> _Written request_
Rewrite everything from the start of the listing down to the line containing "tap(23, 209)", changing "altitude legend" to "elevation legend" and leaving the rest as it is.
:::
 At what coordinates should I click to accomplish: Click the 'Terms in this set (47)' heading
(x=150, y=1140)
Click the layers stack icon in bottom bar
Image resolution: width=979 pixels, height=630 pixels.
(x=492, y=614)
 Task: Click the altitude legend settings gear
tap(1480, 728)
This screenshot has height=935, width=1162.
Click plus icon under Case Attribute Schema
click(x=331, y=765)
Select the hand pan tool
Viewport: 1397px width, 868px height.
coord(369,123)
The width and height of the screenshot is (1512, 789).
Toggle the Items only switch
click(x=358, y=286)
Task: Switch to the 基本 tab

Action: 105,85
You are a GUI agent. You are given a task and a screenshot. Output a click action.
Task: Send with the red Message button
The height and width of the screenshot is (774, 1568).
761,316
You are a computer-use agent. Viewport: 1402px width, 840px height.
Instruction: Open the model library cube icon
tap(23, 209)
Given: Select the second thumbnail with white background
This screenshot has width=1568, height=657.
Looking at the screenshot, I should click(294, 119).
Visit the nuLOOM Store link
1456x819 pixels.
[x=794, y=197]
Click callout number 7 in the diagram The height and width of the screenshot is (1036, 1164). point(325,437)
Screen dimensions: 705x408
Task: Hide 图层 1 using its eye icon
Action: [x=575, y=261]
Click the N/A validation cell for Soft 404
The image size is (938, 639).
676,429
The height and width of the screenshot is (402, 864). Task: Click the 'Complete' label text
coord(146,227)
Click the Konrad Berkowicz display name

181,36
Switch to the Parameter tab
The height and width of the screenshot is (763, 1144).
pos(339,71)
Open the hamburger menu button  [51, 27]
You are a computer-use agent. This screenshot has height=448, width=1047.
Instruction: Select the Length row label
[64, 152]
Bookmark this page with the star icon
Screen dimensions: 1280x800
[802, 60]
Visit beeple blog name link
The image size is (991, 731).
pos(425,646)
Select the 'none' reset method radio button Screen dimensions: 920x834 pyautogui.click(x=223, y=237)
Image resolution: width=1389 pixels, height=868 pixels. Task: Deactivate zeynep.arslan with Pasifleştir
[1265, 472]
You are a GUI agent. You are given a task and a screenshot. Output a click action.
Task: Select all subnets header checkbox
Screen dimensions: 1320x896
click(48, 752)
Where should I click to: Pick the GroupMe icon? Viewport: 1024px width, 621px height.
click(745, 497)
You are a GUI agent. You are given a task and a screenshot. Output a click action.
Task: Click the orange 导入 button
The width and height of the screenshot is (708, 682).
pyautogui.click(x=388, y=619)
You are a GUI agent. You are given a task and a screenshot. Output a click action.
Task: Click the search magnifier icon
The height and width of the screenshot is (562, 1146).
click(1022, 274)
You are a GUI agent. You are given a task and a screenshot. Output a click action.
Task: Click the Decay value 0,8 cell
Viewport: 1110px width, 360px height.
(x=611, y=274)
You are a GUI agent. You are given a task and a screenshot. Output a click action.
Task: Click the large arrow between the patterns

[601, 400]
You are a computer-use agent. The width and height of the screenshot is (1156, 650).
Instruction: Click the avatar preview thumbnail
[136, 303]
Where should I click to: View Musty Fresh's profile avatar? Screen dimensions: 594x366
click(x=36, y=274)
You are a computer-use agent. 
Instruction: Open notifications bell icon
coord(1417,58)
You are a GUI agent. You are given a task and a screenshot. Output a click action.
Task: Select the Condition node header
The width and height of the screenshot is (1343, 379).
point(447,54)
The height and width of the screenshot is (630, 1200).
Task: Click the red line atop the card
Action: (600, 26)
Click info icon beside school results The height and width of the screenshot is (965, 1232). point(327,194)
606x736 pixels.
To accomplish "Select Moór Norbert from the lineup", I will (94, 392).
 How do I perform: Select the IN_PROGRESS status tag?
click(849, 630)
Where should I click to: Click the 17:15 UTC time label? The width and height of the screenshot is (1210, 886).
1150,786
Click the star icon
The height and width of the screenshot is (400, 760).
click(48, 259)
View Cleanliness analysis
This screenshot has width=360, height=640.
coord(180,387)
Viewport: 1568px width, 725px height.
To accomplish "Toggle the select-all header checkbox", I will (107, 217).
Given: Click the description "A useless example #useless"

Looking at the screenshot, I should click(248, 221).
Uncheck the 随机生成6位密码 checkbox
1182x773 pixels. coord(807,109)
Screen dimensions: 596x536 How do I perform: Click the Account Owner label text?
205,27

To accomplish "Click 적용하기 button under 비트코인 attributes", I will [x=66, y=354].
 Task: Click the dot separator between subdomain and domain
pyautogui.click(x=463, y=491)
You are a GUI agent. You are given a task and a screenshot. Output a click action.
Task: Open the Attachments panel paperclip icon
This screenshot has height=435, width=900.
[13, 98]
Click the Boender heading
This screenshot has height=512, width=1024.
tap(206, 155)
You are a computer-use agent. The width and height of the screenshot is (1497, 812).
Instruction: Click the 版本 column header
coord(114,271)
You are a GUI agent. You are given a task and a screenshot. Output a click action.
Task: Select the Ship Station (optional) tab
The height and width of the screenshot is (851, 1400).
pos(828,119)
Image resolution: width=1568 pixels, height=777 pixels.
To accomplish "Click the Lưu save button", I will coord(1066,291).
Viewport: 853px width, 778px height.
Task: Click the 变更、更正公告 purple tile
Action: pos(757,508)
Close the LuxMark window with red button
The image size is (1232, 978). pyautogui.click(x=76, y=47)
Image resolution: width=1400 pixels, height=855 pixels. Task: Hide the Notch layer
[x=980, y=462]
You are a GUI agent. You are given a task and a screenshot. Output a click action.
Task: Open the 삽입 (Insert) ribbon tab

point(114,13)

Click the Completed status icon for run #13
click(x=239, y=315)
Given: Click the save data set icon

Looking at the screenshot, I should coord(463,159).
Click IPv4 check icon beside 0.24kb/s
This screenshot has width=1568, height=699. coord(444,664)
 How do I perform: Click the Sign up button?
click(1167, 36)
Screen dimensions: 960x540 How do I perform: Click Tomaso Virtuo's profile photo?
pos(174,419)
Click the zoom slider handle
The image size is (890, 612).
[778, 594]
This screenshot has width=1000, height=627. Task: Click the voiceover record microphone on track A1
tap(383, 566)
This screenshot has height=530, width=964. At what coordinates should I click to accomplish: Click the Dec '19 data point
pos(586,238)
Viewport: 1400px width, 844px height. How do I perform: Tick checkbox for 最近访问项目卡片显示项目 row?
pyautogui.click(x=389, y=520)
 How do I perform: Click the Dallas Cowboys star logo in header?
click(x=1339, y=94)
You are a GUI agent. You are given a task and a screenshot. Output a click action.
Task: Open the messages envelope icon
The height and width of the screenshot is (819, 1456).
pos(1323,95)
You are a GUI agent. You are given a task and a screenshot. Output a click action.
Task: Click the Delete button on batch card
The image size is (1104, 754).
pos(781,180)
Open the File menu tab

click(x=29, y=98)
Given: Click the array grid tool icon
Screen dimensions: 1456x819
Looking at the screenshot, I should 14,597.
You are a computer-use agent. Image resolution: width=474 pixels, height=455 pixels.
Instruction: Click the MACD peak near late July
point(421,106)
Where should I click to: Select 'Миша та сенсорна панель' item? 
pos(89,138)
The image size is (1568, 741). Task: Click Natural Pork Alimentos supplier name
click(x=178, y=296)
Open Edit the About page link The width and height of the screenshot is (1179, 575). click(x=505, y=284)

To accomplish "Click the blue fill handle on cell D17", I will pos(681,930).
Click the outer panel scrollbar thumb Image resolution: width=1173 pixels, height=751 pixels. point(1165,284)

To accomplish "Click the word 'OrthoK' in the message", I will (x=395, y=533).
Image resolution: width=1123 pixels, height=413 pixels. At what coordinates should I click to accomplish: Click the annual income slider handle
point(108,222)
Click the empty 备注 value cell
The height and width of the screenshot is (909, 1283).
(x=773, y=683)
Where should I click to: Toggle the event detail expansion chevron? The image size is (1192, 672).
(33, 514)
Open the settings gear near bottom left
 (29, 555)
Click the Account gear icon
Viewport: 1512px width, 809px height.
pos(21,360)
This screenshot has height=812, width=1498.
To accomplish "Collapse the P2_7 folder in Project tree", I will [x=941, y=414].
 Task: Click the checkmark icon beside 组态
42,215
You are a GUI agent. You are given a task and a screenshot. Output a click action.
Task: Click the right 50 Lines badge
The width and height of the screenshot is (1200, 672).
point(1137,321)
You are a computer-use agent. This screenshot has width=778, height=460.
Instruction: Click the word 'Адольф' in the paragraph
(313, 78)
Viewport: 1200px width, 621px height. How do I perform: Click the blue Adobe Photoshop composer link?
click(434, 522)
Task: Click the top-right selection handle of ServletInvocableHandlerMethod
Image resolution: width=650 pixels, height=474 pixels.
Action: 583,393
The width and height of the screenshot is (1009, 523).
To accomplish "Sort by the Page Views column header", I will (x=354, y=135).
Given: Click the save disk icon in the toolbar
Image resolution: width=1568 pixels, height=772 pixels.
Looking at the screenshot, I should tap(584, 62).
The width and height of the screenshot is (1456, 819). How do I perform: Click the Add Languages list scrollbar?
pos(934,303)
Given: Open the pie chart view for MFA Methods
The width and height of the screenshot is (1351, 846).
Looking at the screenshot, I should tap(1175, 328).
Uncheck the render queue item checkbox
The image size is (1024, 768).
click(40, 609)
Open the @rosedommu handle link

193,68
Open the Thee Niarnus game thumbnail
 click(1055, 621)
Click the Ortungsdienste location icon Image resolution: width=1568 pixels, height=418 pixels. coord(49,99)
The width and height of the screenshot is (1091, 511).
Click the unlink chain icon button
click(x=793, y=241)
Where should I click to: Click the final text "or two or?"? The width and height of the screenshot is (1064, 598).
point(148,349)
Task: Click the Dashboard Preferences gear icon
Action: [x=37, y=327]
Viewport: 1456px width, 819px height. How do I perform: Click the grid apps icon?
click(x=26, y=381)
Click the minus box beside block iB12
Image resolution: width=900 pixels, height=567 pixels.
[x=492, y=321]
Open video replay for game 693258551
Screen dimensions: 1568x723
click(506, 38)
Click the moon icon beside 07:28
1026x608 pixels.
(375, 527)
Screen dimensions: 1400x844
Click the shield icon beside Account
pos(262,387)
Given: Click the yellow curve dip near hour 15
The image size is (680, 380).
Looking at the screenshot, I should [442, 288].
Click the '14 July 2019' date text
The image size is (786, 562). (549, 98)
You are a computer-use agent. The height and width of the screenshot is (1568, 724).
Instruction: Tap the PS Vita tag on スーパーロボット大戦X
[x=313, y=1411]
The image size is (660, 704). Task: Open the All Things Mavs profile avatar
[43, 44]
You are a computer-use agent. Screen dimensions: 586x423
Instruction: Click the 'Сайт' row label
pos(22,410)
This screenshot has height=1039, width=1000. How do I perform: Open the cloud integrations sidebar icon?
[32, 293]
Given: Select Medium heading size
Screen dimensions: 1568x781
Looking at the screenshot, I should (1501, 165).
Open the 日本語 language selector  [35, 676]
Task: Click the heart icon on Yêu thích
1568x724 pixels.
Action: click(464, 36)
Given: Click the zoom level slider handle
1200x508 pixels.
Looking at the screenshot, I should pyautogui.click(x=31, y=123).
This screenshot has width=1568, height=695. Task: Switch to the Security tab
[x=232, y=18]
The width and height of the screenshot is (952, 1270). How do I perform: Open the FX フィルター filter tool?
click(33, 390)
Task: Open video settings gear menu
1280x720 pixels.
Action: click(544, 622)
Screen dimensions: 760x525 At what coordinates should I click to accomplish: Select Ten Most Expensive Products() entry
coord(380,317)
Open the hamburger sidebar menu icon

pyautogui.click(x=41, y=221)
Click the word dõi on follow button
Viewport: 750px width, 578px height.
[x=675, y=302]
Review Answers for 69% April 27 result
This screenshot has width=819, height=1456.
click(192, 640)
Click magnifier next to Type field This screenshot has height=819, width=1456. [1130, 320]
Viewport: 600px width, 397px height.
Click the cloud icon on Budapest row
:::
> _Correct response_
 At what coordinates should I click to accomplish: Click the 'Terms in this set (47)' heading
(x=150, y=1140)
Click the layers stack icon in bottom bar
Image resolution: width=979 pixels, height=630 pixels.
(x=492, y=614)
 Task: Click the elevation legend settings gear
tap(1480, 728)
This screenshot has height=935, width=1162.
Click plus icon under Case Attribute Schema
click(x=331, y=765)
Select the hand pan tool
Viewport: 1397px width, 868px height.
coord(369,123)
The width and height of the screenshot is (1512, 789).
Toggle the Items only switch
click(x=358, y=286)
Task: Switch to the 基本 tab

Action: 105,85
You are a GUI agent. You are given a task and a screenshot. Output a click action.
Task: Send with the red Message button
The height and width of the screenshot is (774, 1568).
761,316
You are a computer-use agent. Viewport: 1402px width, 840px height.
Instruction: Open the model library cube icon
tap(23, 209)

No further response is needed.